Si hace falta más compasión, el mismo Jesús continuará dándonosla; lo importante es estar siempre listos a la puerta, atentos al samaritano que llama. Ese es el sentido de nuestra vida en el mundo, ser como aquella posada evangélica, escuela de compasión y de amor, capaz de acoger y custodiar a los pobres y a los débiles. El Señor, confiándonoslos, nos salva del destino triste de aquel sacerdote y de aquel levita, hombres fríos e infelices, y nos hace partícipes de su amor y de la fiesta que se vive en aquella posada. Sí, la fiesta de los humildes y de los débiles convocados por el Señor. Este domingo el buen samaritano viene de nuevo entre nosotros; vuelve como maestro de caridad, para que cada uno de nosotros siga sus pasos, abra sus manos para recibir los dos denarios, y abra su corazón para vivir su compasión.
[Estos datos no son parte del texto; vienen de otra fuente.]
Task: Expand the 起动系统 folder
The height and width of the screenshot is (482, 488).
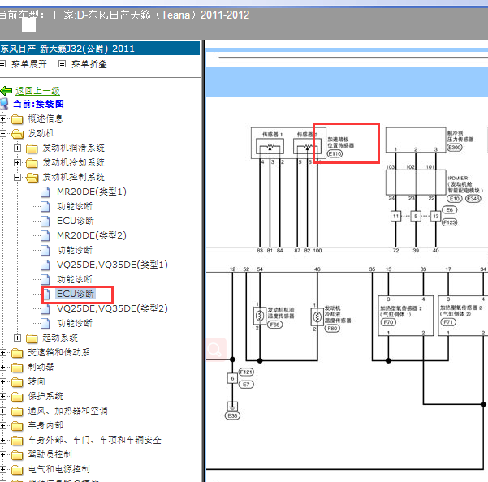Action: pos(17,338)
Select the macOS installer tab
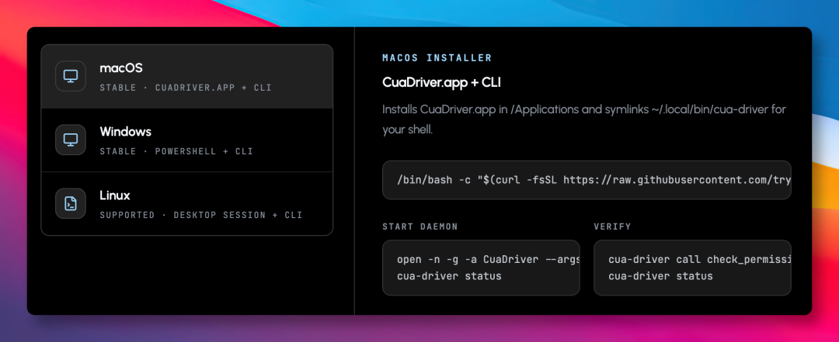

Y sentiremos una vez más la fuerte invitación evangélica: «Vete y haz tú lo mismo» (v. 37).

PALABRA DE DIOS TODOS LOS DÍAS: EL CALENDARIO

La oración es el corazón de la vida de la Comunidad de Sant’Egidio, su primera “obra”. Cuando termina el día todas las Comunidades, tanto si son grandes como si son pequeñas, se reúnen alrededor del Señor para escuchar su Palabra y dirigirse a Él en su invocación. Los discípulos no pueden sino estar a los pies de Jesús, como María de Betania, para elegir la “mejor parte” (Lc 10,42) y aprender de Él sus mismos sentimientos (cfr. Flp 2,5).

Siempre que la Comunidad vuelve al Señor, hace suya la súplica del discípulo anónimo: “¡Señor, enséñanos a orar” (Lc 11,1). Y Jesús, maestro de oración, continúa contestando: “Cuando oréis, decid: Abbá, Padre”.

Cuando oramos, aunque lo hagamos dentro de nuestro corazón, nunca estamos aislados ni somos huérfanos, porque somos en todo momento miembros de la familia del Señor. En la oración común se ve claramente, además del misterio de la filiación, el de la fraternidad.

Las Comunidades de Sant'Egidio que hay por el mundo se reúnen en los distintos lugares que destinan a la oración y presentan al Señor las esperanzas y los dolores de los hombres y mujeres “vejados y abatidos” de los que habla el Evangelio (Mt 9,37). En aquella gente de entonces se incluyen los habitantes de las ciudades contemporáneas, los pobres que son marginados de la vida, todos aquellos que esperan que alguien les contrate (cfr. Mt 20).

La oración común recoge el grito, la aspiración, el deseo de paz, de curación, de sentido de la vida y de salvación que hay en los hombres y las mujeres de este mundo. La oración nunca es vacía. Sube incesante al Señor para que el llanto se transforme en alegría, la desesperación en felicidad, la angustia en esperanza y la soledad en comunión. Y para que el Reino de Dios llegue pronto a los hombres.